RECORDS TO PROCESS
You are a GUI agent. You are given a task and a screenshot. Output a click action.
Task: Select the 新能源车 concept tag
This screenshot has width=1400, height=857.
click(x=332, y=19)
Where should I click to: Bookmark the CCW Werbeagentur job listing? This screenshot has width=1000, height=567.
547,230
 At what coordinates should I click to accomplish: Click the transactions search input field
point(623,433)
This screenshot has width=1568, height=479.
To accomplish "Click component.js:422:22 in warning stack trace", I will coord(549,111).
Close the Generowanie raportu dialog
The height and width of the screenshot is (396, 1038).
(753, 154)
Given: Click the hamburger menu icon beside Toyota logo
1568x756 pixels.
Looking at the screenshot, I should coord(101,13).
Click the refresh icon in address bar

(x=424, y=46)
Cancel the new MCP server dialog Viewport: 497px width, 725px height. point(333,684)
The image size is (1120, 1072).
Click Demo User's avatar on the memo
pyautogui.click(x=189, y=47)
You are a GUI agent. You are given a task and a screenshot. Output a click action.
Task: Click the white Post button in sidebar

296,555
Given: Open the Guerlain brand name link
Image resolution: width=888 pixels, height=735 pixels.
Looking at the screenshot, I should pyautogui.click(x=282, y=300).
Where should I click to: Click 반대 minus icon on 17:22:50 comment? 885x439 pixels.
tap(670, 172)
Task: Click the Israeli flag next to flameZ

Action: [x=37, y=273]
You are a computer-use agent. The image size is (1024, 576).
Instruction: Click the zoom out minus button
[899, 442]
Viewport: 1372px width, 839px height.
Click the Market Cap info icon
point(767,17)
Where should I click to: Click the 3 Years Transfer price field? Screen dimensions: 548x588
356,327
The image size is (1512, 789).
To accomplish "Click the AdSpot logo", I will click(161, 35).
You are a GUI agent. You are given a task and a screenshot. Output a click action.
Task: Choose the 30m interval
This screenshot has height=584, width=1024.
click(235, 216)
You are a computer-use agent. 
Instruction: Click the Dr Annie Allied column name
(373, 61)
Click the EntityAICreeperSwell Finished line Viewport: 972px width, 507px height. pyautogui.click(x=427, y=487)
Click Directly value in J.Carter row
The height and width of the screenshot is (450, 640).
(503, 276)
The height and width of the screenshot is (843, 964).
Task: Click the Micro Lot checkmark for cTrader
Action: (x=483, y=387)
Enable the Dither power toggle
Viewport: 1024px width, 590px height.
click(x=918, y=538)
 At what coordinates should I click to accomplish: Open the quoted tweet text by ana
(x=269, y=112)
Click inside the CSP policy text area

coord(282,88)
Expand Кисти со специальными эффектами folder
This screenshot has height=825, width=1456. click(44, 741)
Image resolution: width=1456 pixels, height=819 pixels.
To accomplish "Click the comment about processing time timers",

STATED PROBLEM
Copy out the stretch of material from its first line through the line that contains "point(623,433)", keeping every character unchanged.

SOLUTION FOR THIS TASK
You are a GUI agent. You are given a task and a screenshot. Output a click action.
Task: Select the 新能源车 concept tag
This screenshot has width=1400, height=857.
click(x=332, y=19)
Where should I click to: Bookmark the CCW Werbeagentur job listing? This screenshot has width=1000, height=567.
547,230
 At what coordinates should I click to accomplish: Click the transactions search input field
point(623,433)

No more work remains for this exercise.